WHAT TO PRODUCE: Write out each record below exactly, without pictures.

Pixel coordinate grounding data
┌──

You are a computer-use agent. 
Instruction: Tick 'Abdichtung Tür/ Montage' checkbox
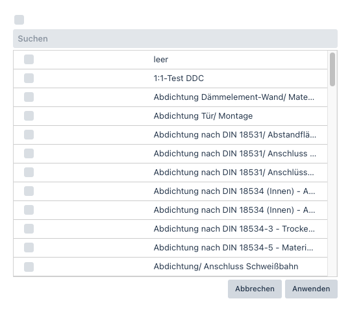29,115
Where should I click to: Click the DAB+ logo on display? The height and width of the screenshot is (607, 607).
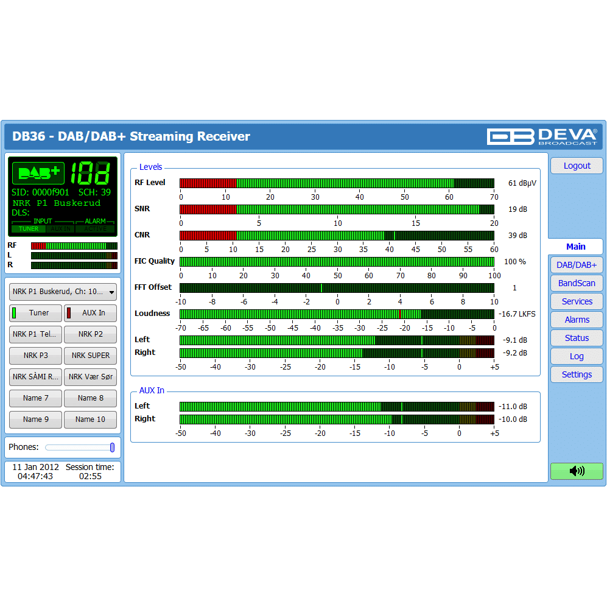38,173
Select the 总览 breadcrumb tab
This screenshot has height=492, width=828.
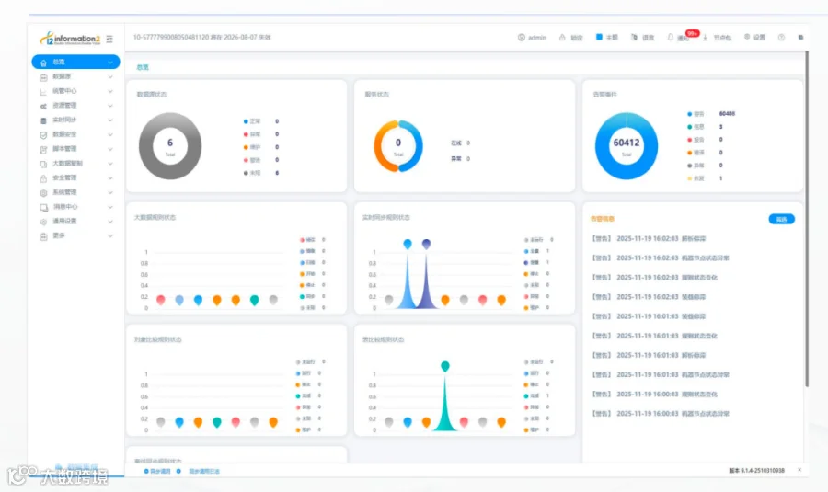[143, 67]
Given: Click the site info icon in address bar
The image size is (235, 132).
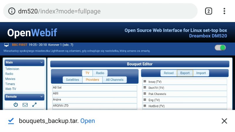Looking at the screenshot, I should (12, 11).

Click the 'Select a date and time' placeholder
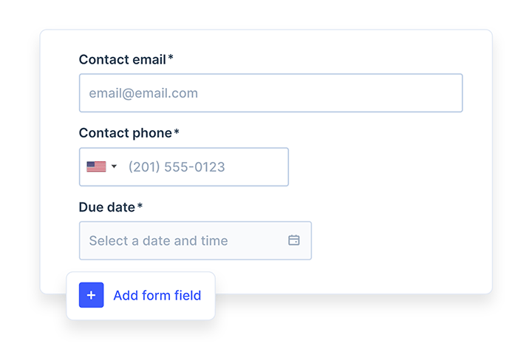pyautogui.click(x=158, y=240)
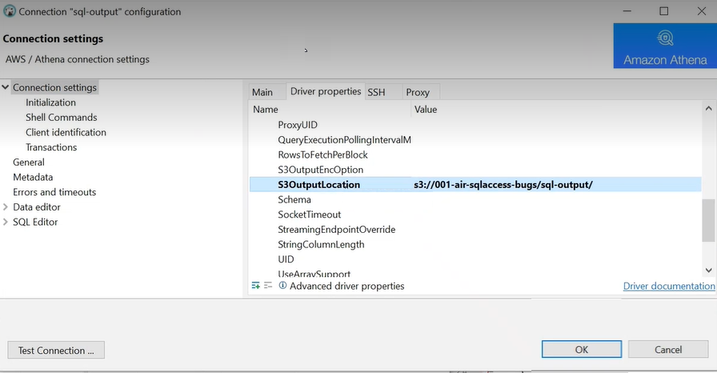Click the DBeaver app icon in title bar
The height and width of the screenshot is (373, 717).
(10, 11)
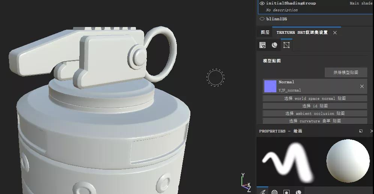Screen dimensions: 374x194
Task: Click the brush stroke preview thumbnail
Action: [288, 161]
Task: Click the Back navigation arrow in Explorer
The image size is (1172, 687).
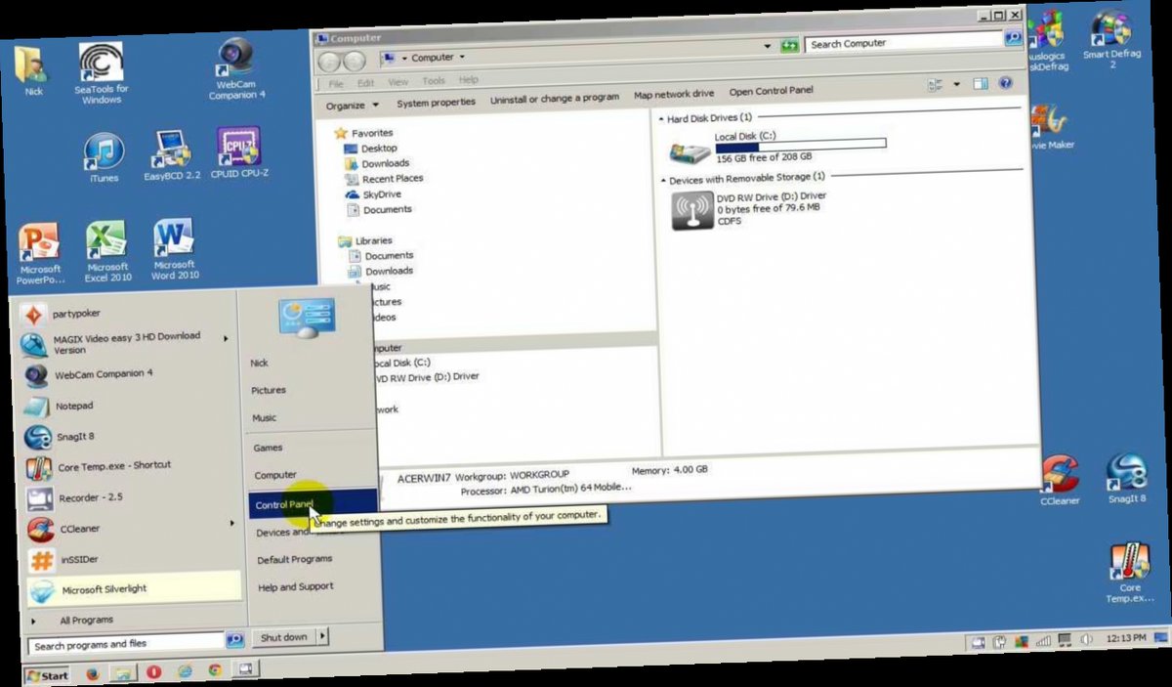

└──

RESPONSE TO THE TASK:
You are a computer-use agent. 
Instruction: Tick 'Abdichtung Tür/ Montage' checkbox
29,115
Where should I click to: Click the DAB+ logo on display? The height and width of the screenshot is (607, 607).
38,173
Select the 总览 breadcrumb tab
This screenshot has height=492, width=828.
[143, 67]
Given: Click the site info icon in address bar
The image size is (235, 132).
Looking at the screenshot, I should (12, 11).

Click the 'Select a date and time' placeholder
pyautogui.click(x=158, y=240)
Click the DBeaver app icon in title bar
The height and width of the screenshot is (373, 717).
(10, 11)
Screen dimensions: 374x194
Task: Click the brush stroke preview thumbnail
Action: [288, 161]
Task: Click the Back navigation arrow in Explorer
The image size is (1172, 687).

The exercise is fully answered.